Pachanga Kristensen

Personal information
- Full name: Pachanga Cassoma Kristensen
- Date of birth: 7 December 2006 (age 19)
- Place of birth: Denmark
- Height: 1.87 m (6 ft 2 in)
- Position: Centre-back

Team information
- Current team: Sønderjyske
- Number: 19

Youth career
- AB
- 0000–2021: GVI
- 2021–2023: AB

Senior career*
- Years: Team / Apps / (Gls)
- 2023–2025: AB / 32 / (0)
- 2025–: Sønderjyske / 12 / (0)

= Pachanga Kristensen =

Danish footballer (born 2006)

Pachanga Cassoma Kristensen (born 7 December 2006) is a Danish footballer who plays as a centre-back for Danish Superliga club Sønderjyske.

==Club career==
===AB===
Kristensen started at AB at the age of six and has since played for various clubs before returning to the club in July 2021 after a spell at GVI. Here, he worked his way up through the club's academy.

In the summer of 2023, the 16-year-old Kristensen was selected for AB's first-team squad that was heading to a training camp in Hamburg. Shortly after the start of the season, on August 9, 2023, Kristensen made his debut in a Danish Cup match against Ledøje-Smørum.
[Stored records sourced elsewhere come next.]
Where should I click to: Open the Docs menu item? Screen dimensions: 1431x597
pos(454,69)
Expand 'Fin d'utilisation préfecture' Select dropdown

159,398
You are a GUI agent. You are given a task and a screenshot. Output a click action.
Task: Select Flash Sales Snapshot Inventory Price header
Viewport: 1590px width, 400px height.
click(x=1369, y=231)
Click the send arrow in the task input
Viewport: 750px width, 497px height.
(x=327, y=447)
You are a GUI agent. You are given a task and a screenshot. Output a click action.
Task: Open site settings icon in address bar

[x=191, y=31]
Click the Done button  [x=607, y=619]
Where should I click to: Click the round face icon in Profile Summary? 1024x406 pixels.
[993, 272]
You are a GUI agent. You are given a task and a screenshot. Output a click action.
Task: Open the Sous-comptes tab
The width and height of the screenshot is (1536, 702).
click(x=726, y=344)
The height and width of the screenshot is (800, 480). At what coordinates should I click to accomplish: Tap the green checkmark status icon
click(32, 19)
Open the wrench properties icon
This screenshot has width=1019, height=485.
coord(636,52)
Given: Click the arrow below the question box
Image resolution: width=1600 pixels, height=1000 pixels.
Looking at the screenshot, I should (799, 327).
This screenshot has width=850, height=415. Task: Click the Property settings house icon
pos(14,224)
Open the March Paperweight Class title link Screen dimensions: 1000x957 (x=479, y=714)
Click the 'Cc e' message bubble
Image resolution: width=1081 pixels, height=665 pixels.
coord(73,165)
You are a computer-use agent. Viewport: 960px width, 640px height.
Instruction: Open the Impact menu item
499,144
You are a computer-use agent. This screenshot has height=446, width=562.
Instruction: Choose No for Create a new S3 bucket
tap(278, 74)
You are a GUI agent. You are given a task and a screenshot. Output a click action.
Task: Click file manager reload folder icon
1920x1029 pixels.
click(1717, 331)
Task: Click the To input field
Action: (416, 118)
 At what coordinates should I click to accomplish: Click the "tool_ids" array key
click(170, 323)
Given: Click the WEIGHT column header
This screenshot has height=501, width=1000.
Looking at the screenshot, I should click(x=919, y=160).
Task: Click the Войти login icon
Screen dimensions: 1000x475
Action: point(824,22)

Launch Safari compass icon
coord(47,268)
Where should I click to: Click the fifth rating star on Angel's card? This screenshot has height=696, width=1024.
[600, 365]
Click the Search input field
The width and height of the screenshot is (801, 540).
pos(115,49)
In September 2023, he was permanently promoted to the first-team squad.

Despite his young age, Kristensen made numerous appearances for the club's Danish 2nd Division team, which led to a contract extension in August 2024 and later a trial with the English club, Burnley, in February 2025.

===Sønderjyske===
On 5 July 2025, Kristensen joined Danish Superliga club Sønderjyske on a deal until June 2029. On August 3, 2025, Kristensen made his official debut for Sønderjyske when he was substituted in for the final minutes of a match against FC Nordsjælland.